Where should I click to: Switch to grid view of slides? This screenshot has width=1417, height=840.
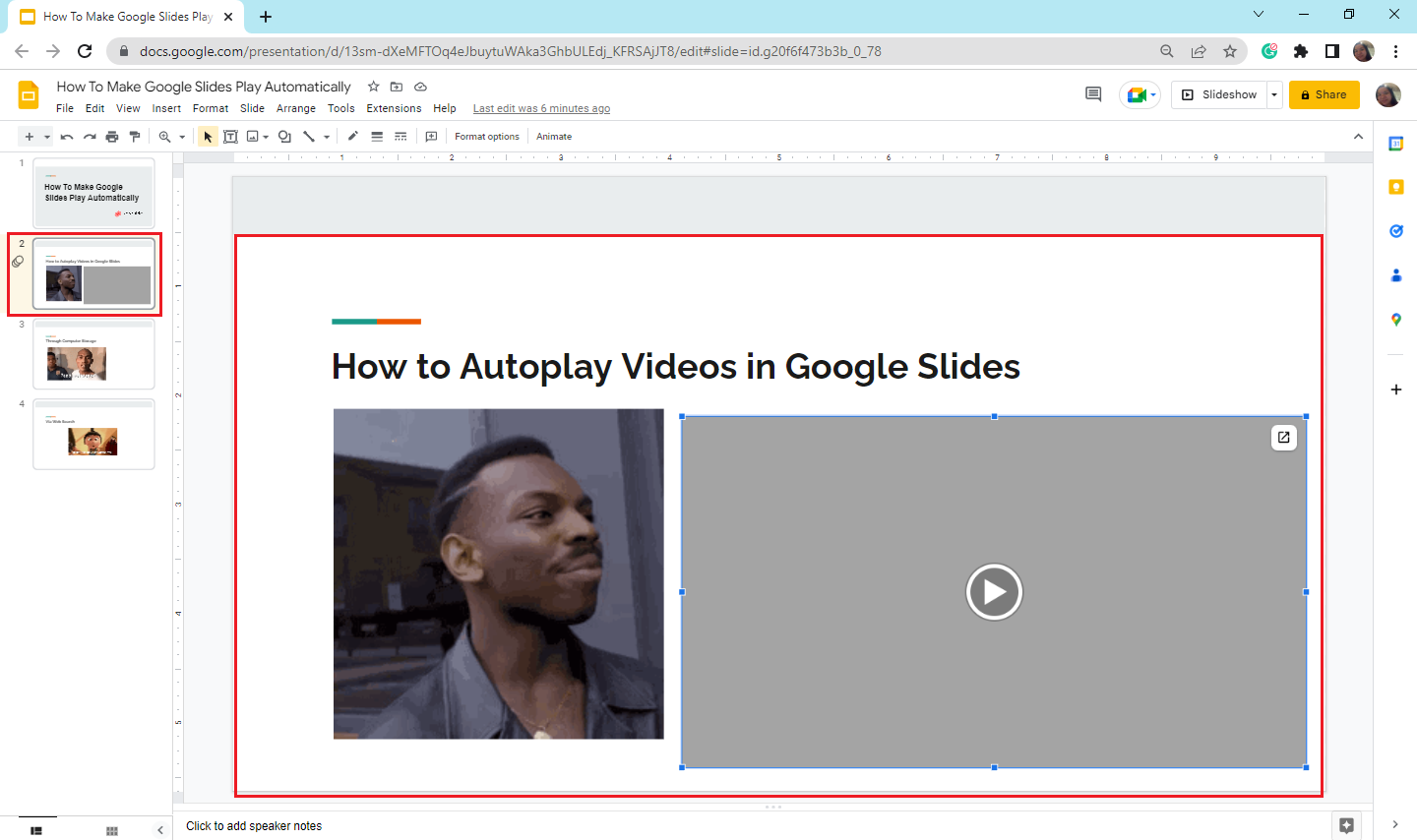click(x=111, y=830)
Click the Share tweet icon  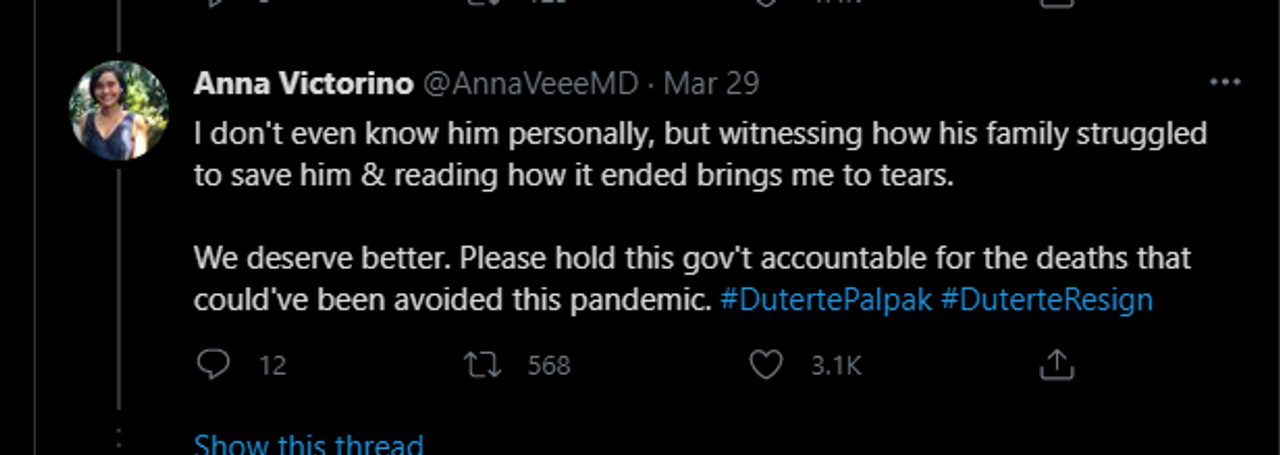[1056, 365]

* * *

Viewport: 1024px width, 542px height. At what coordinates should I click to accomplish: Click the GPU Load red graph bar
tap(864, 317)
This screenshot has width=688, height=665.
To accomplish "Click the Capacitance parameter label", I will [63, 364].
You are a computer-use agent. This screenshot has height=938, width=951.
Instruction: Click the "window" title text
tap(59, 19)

TASK PROMPT: Rewrite the records from the line holding "This screenshot has width=688, height=665." through the line holding "tap(59, 19)", both included, replacing "Capacitance" with "Resistance" and leaving everything else the same.

EXERCISE RESULT:
This screenshot has width=688, height=665.
To accomplish "Click the Resistance parameter label", I will [63, 364].
You are a computer-use agent. This screenshot has height=938, width=951.
Instruction: Click the "window" title text
tap(59, 19)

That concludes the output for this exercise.